脓毒症致病过程中，机体的免疫功能受抑，导致二重感染的发生率显著增加，已经成为脓毒症治疗的新难题。研究证实，脓毒症中CD4+CD25+调节性T细胞（Treg）免疫抑制活性显著增强，是脓毒症免疫麻痹形成的关键环节，但其机理尚不清楚，且缺乏有效的干预手段。项目组前期发现，酪氨酸激酶受体Axl表达于CD4+CD25+Treg，但在初始T淋巴细胞中不表达。此外，激活Axl能够增强Treg的免疫抑制活性，提示初始T淋巴细胞向Treg分化诱导了Axl受体产生，且在Treg免疫抑制活性强化中发挥重要作用。本项目拟从整体动物水平、细胞水平和分子水平三个层次探讨CD4+CD25+Treg分化过程中受体Axl的诱生机制，分析阻断Axl受体及其诱生对脓毒症CD4+CD25+Treg免疫抑制活性和二重感染的影响。本项目将从全新角度认识免疫麻痹形成的机理，并为脓毒症二重感染防治提供新的途径和线索。

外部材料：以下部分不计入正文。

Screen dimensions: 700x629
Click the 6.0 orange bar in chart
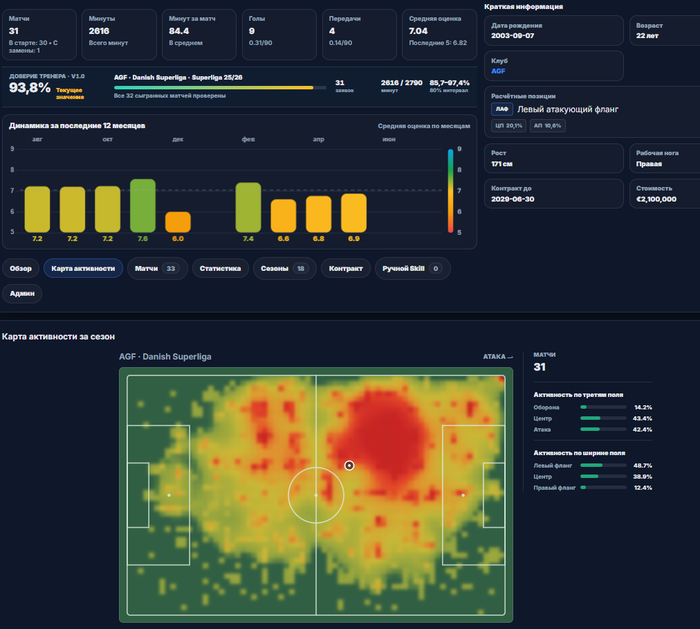tap(178, 222)
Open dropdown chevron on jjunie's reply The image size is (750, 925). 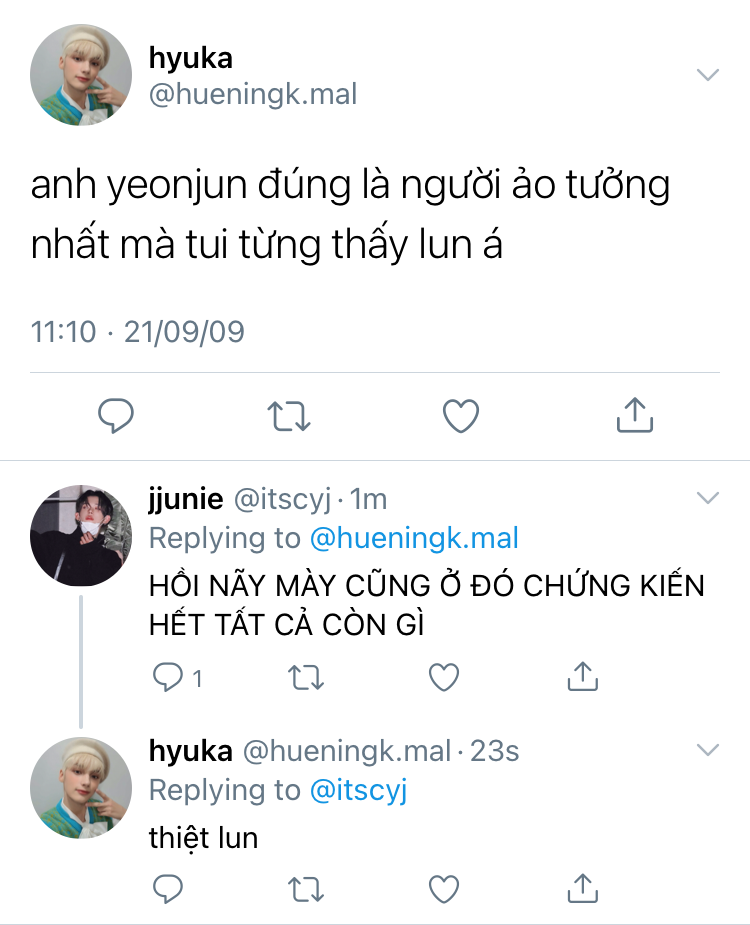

研究证实，脓毒症患者的过度炎症反应往往很短暂，继而伴随着持续的、难以纠正的免疫功能紊乱和免疫缺陷状态。脓毒症的“免疫麻痹”状态使得机体难以有效清除病原菌，患者难以从初始感染中恢复，同时可能导致二次感染的发生。CD4+CD25+调节性T细胞（Tregs）是一类具有免疫调节功能的T细胞亚群，其免疫抑制功能强化已经被证实是脓毒症后免疫麻痹的重要环节，然而其机理尚不清楚，也缺乏有效的干预措施。TAM受体是新近发现的一个受体酪氨酸激酶（RTKs）亚家族，包括三个成员：Tyro3、Axl和Mer，其作为机体炎症“刹车蛋白”已经得以证实。本项目首先分析了TAM受体在Tregs中的表达规律。在此基础上，观察了脓毒症中CD4+CD25+Treg 受体Axl 的表达情况，分析Axl与Treg免疫抑制功能的关系；通过体外实验研究Treg 受体Axl 诱生与Sp1/Sp3的关系；进一步阐述阻断Axl信号通路对脓毒症中Treg细胞免疫抑制功能和二次感染的影响；此外，探讨了丙酮酸乙酯作为多靶点药物在脓毒症Treg免疫功能紊乱和二次感染中的应用价值。项目研究发现：1）CD4+CD25+Treg高表达Axl，低表达Mer，不表达Tyro3；TAM配体Gas6能够有效增强Tregs的免疫抑制功能，阻断Axl能够抑制该效应。2）脓毒症中CD4+CD25+Treg细胞Axl受体的表达显著上调，其下游信号分子Stat5也显著活化，并与Tregs细胞免疫功能强化密切相关。3）在CD4+CD25-T细胞向Tregs细胞分化过程中，Axl表达增加，Sp1/Sp3水平显著升高；抑制Sp1/Sp3能够有效减低CD4+CD25-T细胞诱导分化后Axl和Foxp3的水平。4）采用anti-CD25抗体干预以及阻断Axl信号通路均能够减低Treg免疫功能强化所致的脓毒症“免疫麻痹”，下调脓毒症动物对二重感染的易感性。5）免疫调节药物丙酮酸乙酯能够改善脓毒症免疫功能紊乱和二重感染的发生，其效应与其对Tregs的免疫调节作用有关。项目从全新角度认识免疫麻痹形成的机理，并为脓毒症二重感染防治提供新的途径和线索。